After a short and interesting introduction to the medical aspects, terms, and physiological workings of the human brain, Restak starts right in with in-depth explanations of the brain’s natural functions and what we do to help or thwart them. In layman’s terms, he discusses the neurons and transmitters, the sections of the brain, and how each one functions, and, like the circuitry in a computer, how everything works together.
The encouraging part, which Restak stresses at every opportunity, is how the brain—unlike other organs and systems of our bodies—doesn’t have to age and degenerate with time, but does so by non-use. Breaking down the brain’s functions and use of perceptions and connections, the book touches upon aspects of brain involvement we might never even consider.
Emotions, language, art, music, memory, future memory, the five sensory inputs (touch, taste, sight, smell, and sound), and more, are broken down with explanations of what is going on, physically, in the brain while these come into play during the course of our day. The author follows these explanations with ways to keep that part of the brain growing and fresh (exercise, repetitive motions, magic tricks, visual games, etc.)
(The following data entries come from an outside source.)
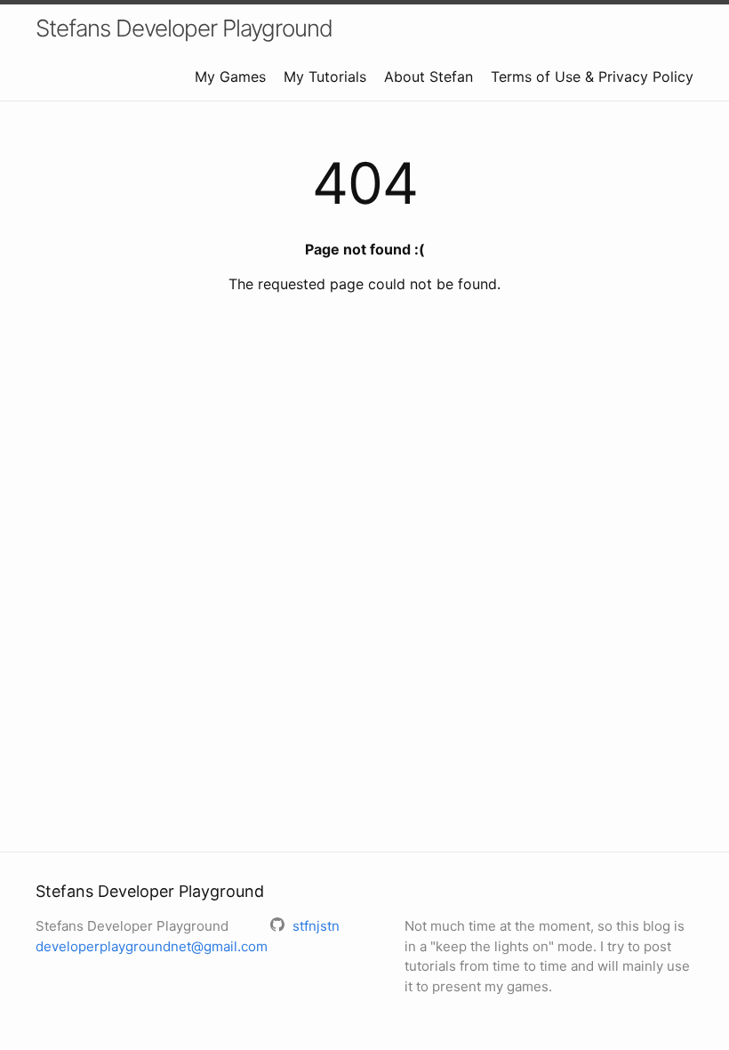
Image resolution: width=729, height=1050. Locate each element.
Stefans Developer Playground (184, 28)
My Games (230, 76)
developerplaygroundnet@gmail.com (152, 946)
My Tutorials (325, 76)
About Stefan (428, 76)
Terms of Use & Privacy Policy (592, 76)
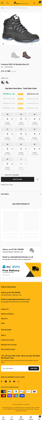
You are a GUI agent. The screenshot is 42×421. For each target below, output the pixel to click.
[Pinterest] (10, 381)
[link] (37, 179)
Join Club (33, 368)
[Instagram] (6, 381)
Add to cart (17, 179)
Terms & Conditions (17, 404)
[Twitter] (18, 381)
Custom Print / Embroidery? (12, 175)
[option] (21, 29)
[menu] (2, 3)
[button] (35, 44)
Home (2, 7)
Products (8, 7)
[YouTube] (14, 381)
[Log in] (34, 3)
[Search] (8, 3)
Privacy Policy (26, 404)
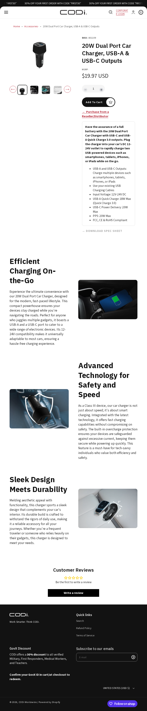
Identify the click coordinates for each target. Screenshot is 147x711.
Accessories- (31, 26)
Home (16, 26)
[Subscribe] (133, 657)
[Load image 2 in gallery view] (34, 89)
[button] (6, 12)
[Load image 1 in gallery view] (22, 90)
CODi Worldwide (28, 702)
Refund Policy (83, 628)
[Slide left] (13, 89)
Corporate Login (122, 12)
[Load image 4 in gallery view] (57, 89)
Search (80, 621)
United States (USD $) (116, 688)
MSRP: (85, 69)
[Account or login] (133, 12)
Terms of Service (85, 635)
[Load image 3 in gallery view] (46, 89)
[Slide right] (67, 89)
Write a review (73, 593)
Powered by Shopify (49, 702)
Many references are made to Alzheimer’s disease, which is of growing interest today as millions of baby boomers edge closer to the possibility of suffering from such. The main motto here is “what you don’t use, you lose.” If you are unfortunate enough to clinically suffer impairment of cognitive ability, the plans and exercises in this book will not cure you.
They can’t hurt you, either. And, if you are just the victim of your own lazy self, hearing Restak talk about what is, will be, or has happened to those dormant circuit boards in your head will surely get you thinking. One thing I loved about this book was that Restak explores the effects of culture change across time. He brings to light that ancient man may have had greater brainpower than today’s technologically enlightened humans.
This is attributed to the fact that without today’s technology, humans had to rely solely on their memory power. Humans were forced to remember things, or lose them to time. Whole plays, diatribes, military moves, everything from recipes to building plans, from family history to future plans, all had to be manually, if you will, organized and held in memory by brainpower alone.
Mozart’s Brain and the Fighter Pilot can help you understand that the brain does not wear out. It can be stimulated to begin new growth, and activated to stimulate you, as this book will do. Dr. Restak’s 28 steps can help you gain better control of your life as well as keep your brain healthier and with less risk of dementia or Alzheimer’s setting in. Based on medical studies, and filled with practical advice, this book makes the steps easy to follow.
However, although made interesting with examples and medical explanations, it sometimes gets a bit boring. There seems to be so much to learn, and some of the exercises seem too drawn out and agonized over.
Restak reads this book himself and does a fine job.